DECLARE_DYNAMIC_DELEGATE_OneParam(FMoveEnd, EPathFollowingResult::Type, MovementResult);
class UAIAsyncTaskBlueprintProxy;
class APawn;
UCLASS(BlueprintType,Blueprintable)
class INPUTSYS_API UAIMoveProxy : public UObject
{
GENERATED_BODY()
public:
UPROPERTY(BlueprintReadWrite)
UAIAsyncTaskBlueprintProxy* Proxy;
UFUNCTION(BlueprintCallable)
bool Proxy_AIMoveTo(APawn* Pawn,FVector Des,AActor* Target,const FMoveEnd& MoveResult,float AcceptanceRadius=5.0,bool StopOnOverlap=false);
UFUNCTION()
void MoveEnd(EPathFollowingResult::Type Result);
UPROPERTY()
FMoveEnd OnMoveEnd;
};
//.cpp
#include "AIMoveProxy.h"
#include "Blueprint/AIBlueprintHelperLibrary.h"
#include "Blueprint/AIAsyncTaskBlueprintProxy.h"

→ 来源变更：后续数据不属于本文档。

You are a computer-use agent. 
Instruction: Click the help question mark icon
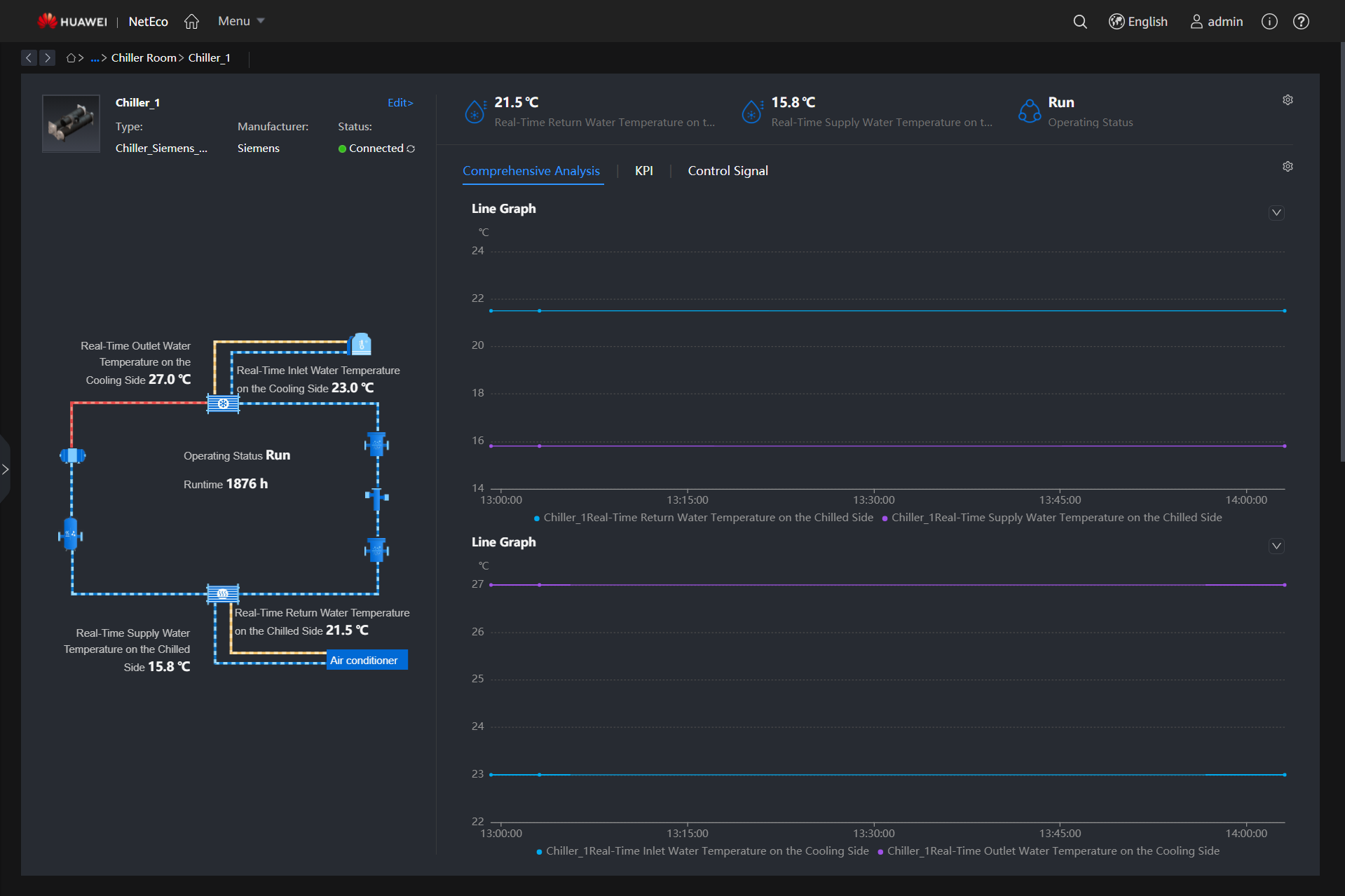(1302, 21)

bool UAIMoveProxy::Proxy_AIMoveTo(APawn* Pawn, FVector Des, AActor* Target, const FMoveEnd& MoveResult, float AcceptanceRadius/*=5.0*/, bool StopOnOverlap/*=false*/)
{
if (!Pawn)
{
return false;
}
OnMoveEnd = MoveResult;
Proxy = UAIBlueprintHelperLibrary::CreateMoveToProxyObject(Pawn, Pawn, Des, Target, AcceptanceRadius, StopOnOverlap);
Proxy->OnFail.AddDynamic(this,&UAIMoveProxy::MoveEnd);
Proxy->OnSuccess.AddDynamic(this, &UAIMoveProxy::MoveEnd);
return true;
}
void UAIMoveProxy::MoveEnd(EPathFollowingResult::Type Result)
{
OnMoveEnd.ExecuteIfBound(Result);
}
到蓝图实现如下图
函数库
但是这样还是不是很方便,每次都要手动创建一个类,于是就封装到了函数库里
//.h
#pragma once
#include "CoreMinimal.h"
#include "Kismet/BlueprintFunctionLibrary.h"
#include "AIMoveProxy.h"
#include "FLib_AI.generated.h"
/**
*
*/
UCLASS(Blueprintable,BlueprintType)
class INPUTSYS_API UFLib_AI : public UBlueprintFunctionLibrary
{
GENERATED_BODY()
public:
UFUNCTION(BlueprintCallable)
static UAIMoveProxy* V_AI_MoveTo(APawn* Pawn, FVector Des, AActor* Target, const FMoveEnd& MoveResult, float AcceptanceRadius = 5.0, bool StopOnOverlap = false);
};
//.cpp
#include "FLib_AI.h"
UAIMoveProxy* UFLib_AI::V_AI_MoveTo(APawn* Pawn, FVector Des, AActor* Target, const FMoveEnd& MoveResult, float AcceptanceRadius, bool StopOnOverlap)
{
if (!Pawn) { return nullptr; };
UAIMoveProxy* p = `NewObject<UAIMoveProxy>`(Pawn);
p->Proxy_AIMoveTo(Pawn, Des, Target, MoveResult, AcceptanceRadius, StopOnOverlap);
return p;
}
使用如下图
简单剖析一下
AIController
构造
PathFollowingComponent->OnRequestFinished.AddUObject(this, &AAIController::OnMoveCompleted);
绑定了UPathFollowingComponent的完成事件,我们上面代理监听的事件是从这里来的
MoveTo
先贴代码配注释
FPathFollowingRequestResult AAIController::MoveTo(const FAIMoveRequest& MoveRequest, FNavPathSharedPtr* OutPath)
{
// MoveToActor和MoveToLocation都可以从蓝图/脚本中调用,并且应仅同时保留单个移动请求。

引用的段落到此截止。